Road bumps: On Fifteenth Finance Commission report

The Finance Commission’s road map is critical amid a standoff between Centre and States

November 11, 2020 12:02 am | Updated November 28, 2021 01:55 pm IST

On Monday, the Fifteenth Finance Commission submitted its report with recommendations on the formula for sharing the divisible pool of tax revenues between the Centre and the States for the next five years to the President. The panel’s proposed fiscal road map, up to 2025-26, will only come into the public domain once it is tabled in Parliament, if not in the winter session, at least before the Union Budget for 2021-22 is presented. An action taken report would reveal the government’s acceptance or rejection of the panel’s prescriptions. When the Fourteenth Finance Commission recommended a sharp increase in their take-home cut from 32% to 42% of the divisible pool of revenues and the Centre accepted it, States had obvious cause to be upbeat. However, their actual shares of total taxes mopped up have turned out to be far lower as the Centre deployed more cesses and surcharges to garner additional revenues in recent years.

 

There are fresh reasons for the States to be anxious about the Commission’s revenue sharing recommendations, not in the least because of their recent stand-off with the Centre on how their GST compensation dues will be paid this year. While 22 States have now come on board with a solution conjured up by the Centre, there are still loose ends as more dues pile up over the next two years. Second, the Centre had tasked the Commission with assessing a few unusual ideas, including the creation of a non-lapsable fund for defence and security spending, and incentivising States for performance on reforms considered desirable by the Centre such as adoption of direct benefits transfer. Southern States are worried that the use of 2011 population data, instead of 1971, will penalise them for managing population growth better. All these have the potential to impact States’ actual share.
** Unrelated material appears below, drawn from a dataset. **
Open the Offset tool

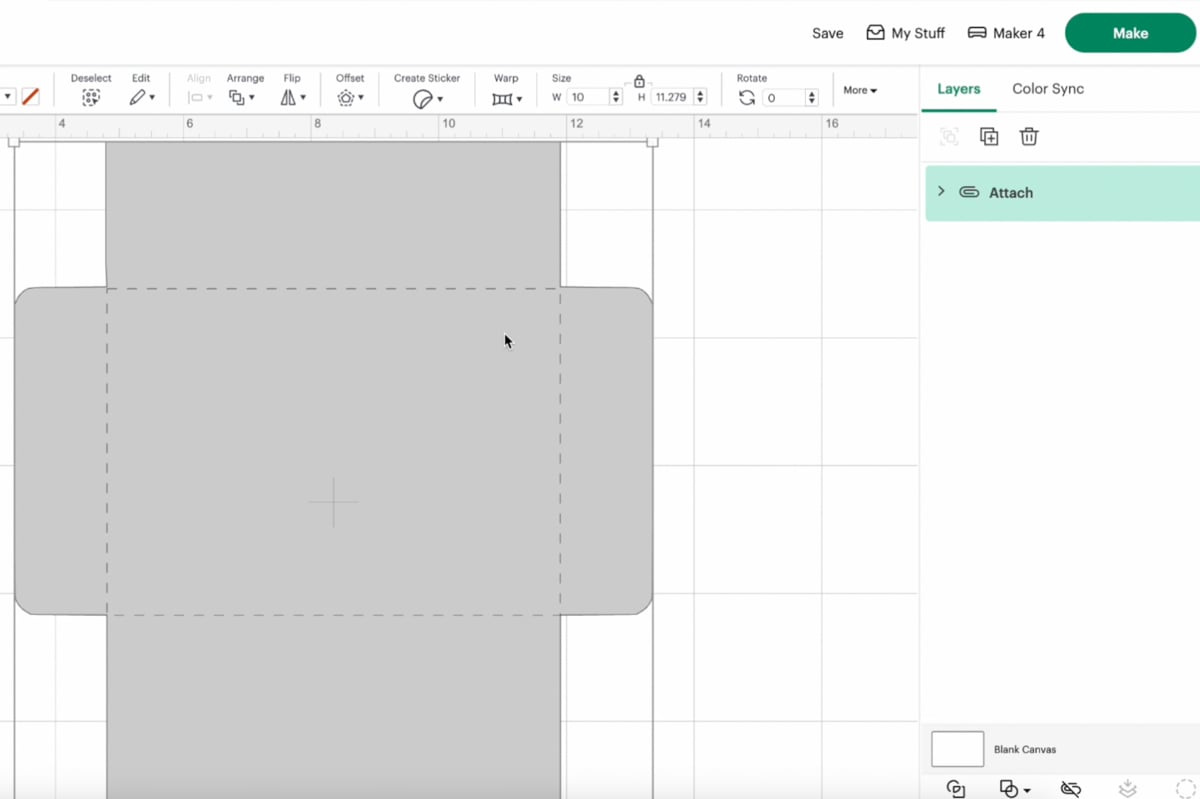pos(348,97)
The RBI’s assessment of State finances reveals they were already hurting from the slowing economy. The pandemic and the lockdowns have made things worse. Last year, this Finance panel had tabled an interim report for 2020-21 by saying a five-year forecast is tough when the economy is slowing down due to the effects of reforms like demonetisation and GST. Its final report comes at an even more uncertain time, with the pandemic throwing the global economy into a tailspin. That the panel has dedicated a volume entirely to States, analysing the development needs of each, is heartening. The Centre can allay States’ fears further by tabling the report soon so that any anxieties can be debated and laid to rest, and States can also plan upcoming Budgets with less uncertainty. Being receptive to States’ concerns can help forge a fresh cohesive federal compact for the coming years — a double engine that can hasten India’s return to high growth.